- Tarefas a realizar
1/ Responda a estas perguntas sobre o texto acerca da imunidade dos antigos vice-presidentes:
(a) A que partido pertencem os deputados Mihaela Webba e Jorge Vitorino?
(b) Que cargo ocupa Adão de Almeida?
(c) Em que lei em vigor, segundo Adão de Almeida, a temática já consta?
2/ Enumere todas as pessoas nomeadas no texto sobre a imunidade dos antigos vice-presidentes.
3/ Reescreva o trecho do texto sobre a imunidade dos antigos vice-presidentes desde "Para a deputada" até "função do Estado.", inclusive, substituindo "carta magna" por "lei fundamental".

- Excerto selecionado
/---

IMUNIDADES DE QUEM NÃO FOI ELEITO

Os deputados angolanos divergiram na análise sobre a atribuição de imunidade aos antigos vice-presidentes no quadro da discussão da Proposta de Lei sobre o Estatuto dos Antigos Presidentes da República.

Ao longo do debate, os deputados Mihaela Webba e Jorge Vitorino, ambos da UNITA, opuseram-se à atribuição de imunidade aos antigos vice-presidentes na Proposta de Lei em análise, com o argumento de que tal preceito viola a Constituição.

Para a deputada Mihaela Webba, se o legislador constituinte quisesse estender as imunidades do vice-presidente ao Estatuto Presidencial, constante do número 2 do artigo 133 da Constituição, o teria feito mesmo na carta magna.

Adiantou que tal como os deputados, vice-presidentes e os auxiliares do Titular do Poder Executivo todos são figuras relevantes do Estado, “mas o legislador constituinte só quis atribuir este estatuto especial ao Presidente da República”.

Em reacção, o ministro de Estado e Chefe da Casa Civil do Presidente da República, Adão de Almeida, aclarou que a Proposta de se garantir imunidade aos antigos Presidentes da República não é inconstitucional, mas visa dar dignificação a uma alta função do Estado.

“Parece-nos ser coerente que exista como opção legislativa (não há proibição constitucional) que alguém na posição de vice-presidente da República tenha um estatuto de dignificação da sua posição constitucional”, vincou, lembrando que a temática não é nova, já consta da lei em vigor 16/17, sobre o Estatuto dos Antigos Presidentes.

Adão de Almeida disse ser importante que, para a dignificação constitucional desta função de vice-presidente da República, uma vez terminado o seu mandato goze também de uma certa protecção e de um conjunto de regalias e direitos definidos por lei e não pela Constituição.

Adão de Almeida argumentou, também, que no sistema constitucional angolano o vice-presidente é eleito nos mesmos termos que o Presidente da República. Isto, é claro, se se ocultar que ninguém elege o Presidente e o vice-Presidente, mas apenas o cabeça-de-lista e o número dois do partido mais votado em eleições para a Assembleia Nacional. Ou seja, por exemplo, João Lourenço foi eleito deputado e não Presidente da República.

“Não estamos a falar de uma função qualquer, estamos a falar de uma alta função do Estado”, assinalou.

\---

- Dados apresentados
/---

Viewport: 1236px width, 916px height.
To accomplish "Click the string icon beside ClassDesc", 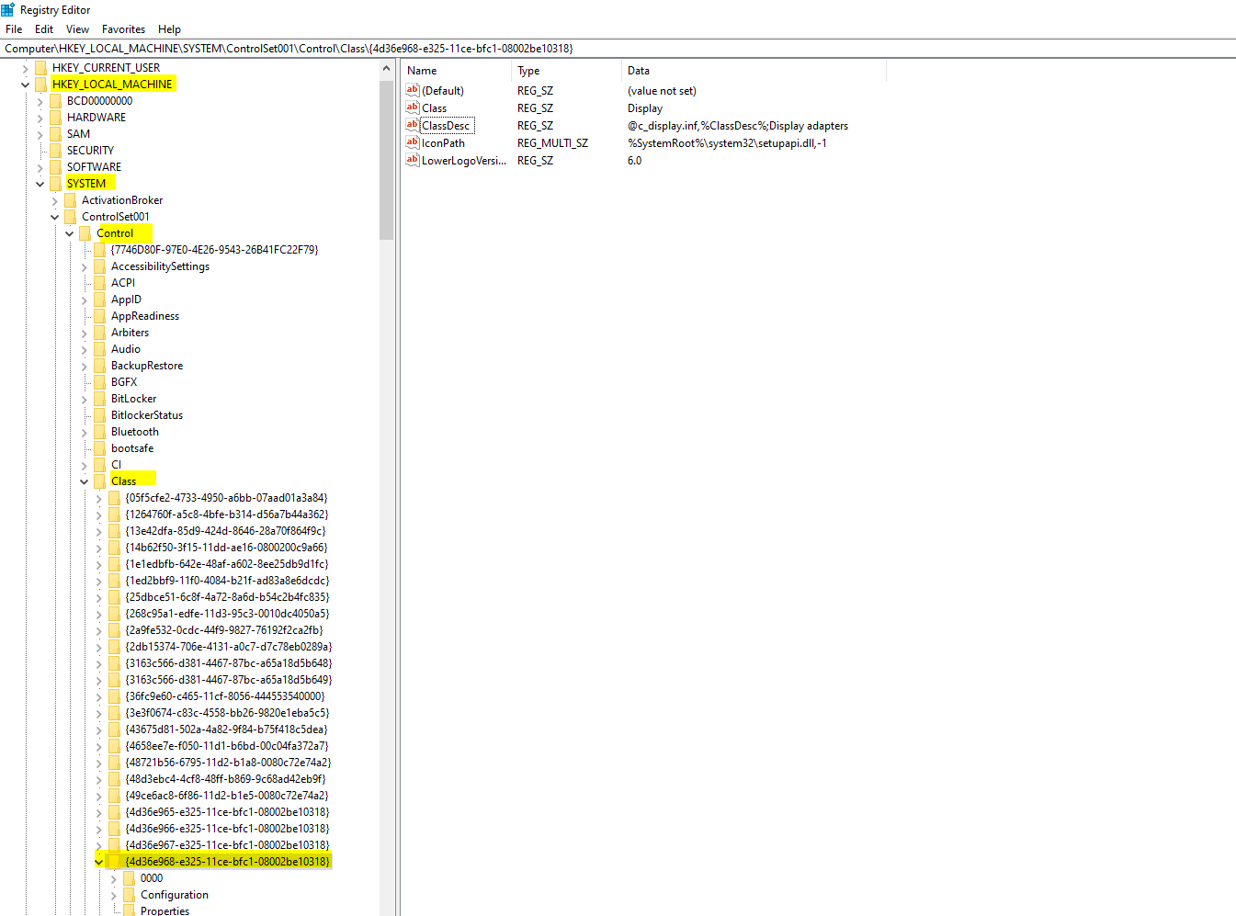I will click(x=414, y=125).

\---

- Respostas por tarefa
1/
(a) Pertencem à UNITA.
(b) Adão de Almeida é ministro de Estado e Chefe da Casa Civil do Presidente da República.
(c) Consta da lei 16/17, sobre o Estatuto dos Antigos Presidentes.

2/ Mihaela Webba, Jorge Vitorino, Adão de Almeida, João Lourenço

3/
Para a deputada Mihaela Webba, se o legislador constituinte quisesse estender as imunidades do vice-presidente ao Estatuto Presidencial, constante do número 2 do artigo 133 da Constituição, o teria feito mesmo na lei fundamental.

Adiantou que tal como os deputados, vice-presidentes e os auxiliares do Titular do Poder Executivo todos são figuras relevantes do Estado, “mas o legislador constituinte só quis atribuir este estatuto especial ao Presidente da República”.

Em reacção, o ministro de Estado e Chefe da Casa Civil do Presidente da República, Adão de Almeida, aclarou que a Proposta de se garantir imunidade aos antigos Presidentes da República não é inconstitucional, mas visa dar dignificação a uma alta função do Estado.